━━ DATA LINES ━━
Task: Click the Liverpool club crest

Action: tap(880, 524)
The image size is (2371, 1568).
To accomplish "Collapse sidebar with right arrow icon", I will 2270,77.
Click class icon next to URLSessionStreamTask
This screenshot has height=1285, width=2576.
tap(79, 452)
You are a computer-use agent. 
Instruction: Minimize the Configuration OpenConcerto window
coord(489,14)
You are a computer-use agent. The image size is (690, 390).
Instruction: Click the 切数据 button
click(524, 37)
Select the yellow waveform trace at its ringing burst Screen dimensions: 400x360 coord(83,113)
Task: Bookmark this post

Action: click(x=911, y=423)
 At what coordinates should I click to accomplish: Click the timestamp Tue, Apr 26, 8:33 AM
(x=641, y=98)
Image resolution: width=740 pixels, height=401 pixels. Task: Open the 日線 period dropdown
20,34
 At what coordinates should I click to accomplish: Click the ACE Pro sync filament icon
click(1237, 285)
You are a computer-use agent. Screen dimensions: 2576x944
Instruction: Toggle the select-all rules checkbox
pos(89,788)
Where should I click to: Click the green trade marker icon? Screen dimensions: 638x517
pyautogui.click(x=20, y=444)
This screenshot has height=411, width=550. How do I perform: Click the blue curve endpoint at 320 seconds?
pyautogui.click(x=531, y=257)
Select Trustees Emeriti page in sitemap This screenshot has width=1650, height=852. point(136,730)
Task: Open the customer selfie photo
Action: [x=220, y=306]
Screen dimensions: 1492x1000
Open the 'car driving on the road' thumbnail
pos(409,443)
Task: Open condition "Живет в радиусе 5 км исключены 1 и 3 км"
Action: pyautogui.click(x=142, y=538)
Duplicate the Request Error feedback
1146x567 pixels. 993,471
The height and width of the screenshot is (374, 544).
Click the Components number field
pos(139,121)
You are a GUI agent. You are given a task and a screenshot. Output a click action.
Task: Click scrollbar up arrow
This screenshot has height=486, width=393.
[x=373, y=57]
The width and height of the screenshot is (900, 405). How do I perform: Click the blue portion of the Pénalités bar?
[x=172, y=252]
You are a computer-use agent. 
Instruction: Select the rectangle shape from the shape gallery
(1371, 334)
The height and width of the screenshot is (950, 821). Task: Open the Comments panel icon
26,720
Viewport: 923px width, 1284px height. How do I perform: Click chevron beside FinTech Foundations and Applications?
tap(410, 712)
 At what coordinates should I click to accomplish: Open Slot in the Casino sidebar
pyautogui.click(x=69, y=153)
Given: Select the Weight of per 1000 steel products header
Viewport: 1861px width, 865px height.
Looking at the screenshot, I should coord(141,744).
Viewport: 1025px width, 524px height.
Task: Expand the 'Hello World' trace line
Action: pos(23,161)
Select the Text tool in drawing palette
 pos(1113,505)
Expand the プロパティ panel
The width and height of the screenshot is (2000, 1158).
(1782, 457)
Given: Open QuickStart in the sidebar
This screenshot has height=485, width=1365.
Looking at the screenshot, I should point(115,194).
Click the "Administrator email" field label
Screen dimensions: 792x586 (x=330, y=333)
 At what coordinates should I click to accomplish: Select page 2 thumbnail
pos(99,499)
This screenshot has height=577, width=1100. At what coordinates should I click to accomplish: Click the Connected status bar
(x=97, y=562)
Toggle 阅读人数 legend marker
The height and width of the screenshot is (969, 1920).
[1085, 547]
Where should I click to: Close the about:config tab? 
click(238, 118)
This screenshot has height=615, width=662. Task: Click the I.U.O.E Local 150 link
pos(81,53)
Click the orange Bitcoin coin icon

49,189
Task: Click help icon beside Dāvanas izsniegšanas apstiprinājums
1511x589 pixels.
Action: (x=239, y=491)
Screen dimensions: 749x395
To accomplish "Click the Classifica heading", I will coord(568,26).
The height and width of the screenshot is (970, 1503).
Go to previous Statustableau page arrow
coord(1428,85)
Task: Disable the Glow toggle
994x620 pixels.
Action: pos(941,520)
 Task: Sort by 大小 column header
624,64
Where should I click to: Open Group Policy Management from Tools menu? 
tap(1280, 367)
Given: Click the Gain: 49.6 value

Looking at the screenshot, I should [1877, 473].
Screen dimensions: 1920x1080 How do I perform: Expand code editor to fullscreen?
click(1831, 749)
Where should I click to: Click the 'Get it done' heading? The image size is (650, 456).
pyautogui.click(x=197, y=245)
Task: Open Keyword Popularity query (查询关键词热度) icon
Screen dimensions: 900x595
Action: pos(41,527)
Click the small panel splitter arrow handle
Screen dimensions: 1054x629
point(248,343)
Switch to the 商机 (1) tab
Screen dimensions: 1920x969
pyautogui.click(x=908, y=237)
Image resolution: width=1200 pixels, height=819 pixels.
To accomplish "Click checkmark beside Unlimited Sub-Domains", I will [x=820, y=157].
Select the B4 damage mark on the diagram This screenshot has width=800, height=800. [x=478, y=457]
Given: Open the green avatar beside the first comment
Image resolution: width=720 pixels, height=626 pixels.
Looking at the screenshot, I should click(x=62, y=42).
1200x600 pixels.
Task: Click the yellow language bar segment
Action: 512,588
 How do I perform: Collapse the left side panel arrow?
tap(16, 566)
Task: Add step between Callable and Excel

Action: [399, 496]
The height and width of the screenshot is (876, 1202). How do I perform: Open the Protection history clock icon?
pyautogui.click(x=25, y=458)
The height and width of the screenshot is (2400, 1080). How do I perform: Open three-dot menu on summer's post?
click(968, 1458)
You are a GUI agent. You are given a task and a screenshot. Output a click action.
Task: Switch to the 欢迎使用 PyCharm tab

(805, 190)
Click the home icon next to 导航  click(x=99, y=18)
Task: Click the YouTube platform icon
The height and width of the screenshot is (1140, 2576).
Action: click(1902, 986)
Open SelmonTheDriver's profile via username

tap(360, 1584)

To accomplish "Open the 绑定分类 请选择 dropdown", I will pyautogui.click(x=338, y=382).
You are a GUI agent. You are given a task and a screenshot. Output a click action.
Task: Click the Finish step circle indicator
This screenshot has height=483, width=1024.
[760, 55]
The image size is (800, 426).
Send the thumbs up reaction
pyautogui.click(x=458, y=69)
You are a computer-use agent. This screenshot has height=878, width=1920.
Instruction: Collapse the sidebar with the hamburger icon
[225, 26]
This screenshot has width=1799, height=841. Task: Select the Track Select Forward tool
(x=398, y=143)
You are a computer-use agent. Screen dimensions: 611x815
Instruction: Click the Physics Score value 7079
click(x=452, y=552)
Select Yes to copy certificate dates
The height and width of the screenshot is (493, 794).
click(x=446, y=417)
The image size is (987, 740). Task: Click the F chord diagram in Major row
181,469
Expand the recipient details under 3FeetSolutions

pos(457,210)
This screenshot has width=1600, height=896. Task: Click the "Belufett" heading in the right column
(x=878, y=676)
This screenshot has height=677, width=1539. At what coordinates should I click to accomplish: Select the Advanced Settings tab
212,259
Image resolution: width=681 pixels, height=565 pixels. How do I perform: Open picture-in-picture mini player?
━━━
STATED EXERCISE => Pick out every line in the rows above that contains the word "dropdown", and copy each of those lines.

EXERCISE RESPONSE =>
Image resolution: width=740 pixels, height=401 pixels. Task: Open the 日線 period dropdown
To accomplish "Open the 绑定分类 请选择 dropdown", I will pyautogui.click(x=338, y=382).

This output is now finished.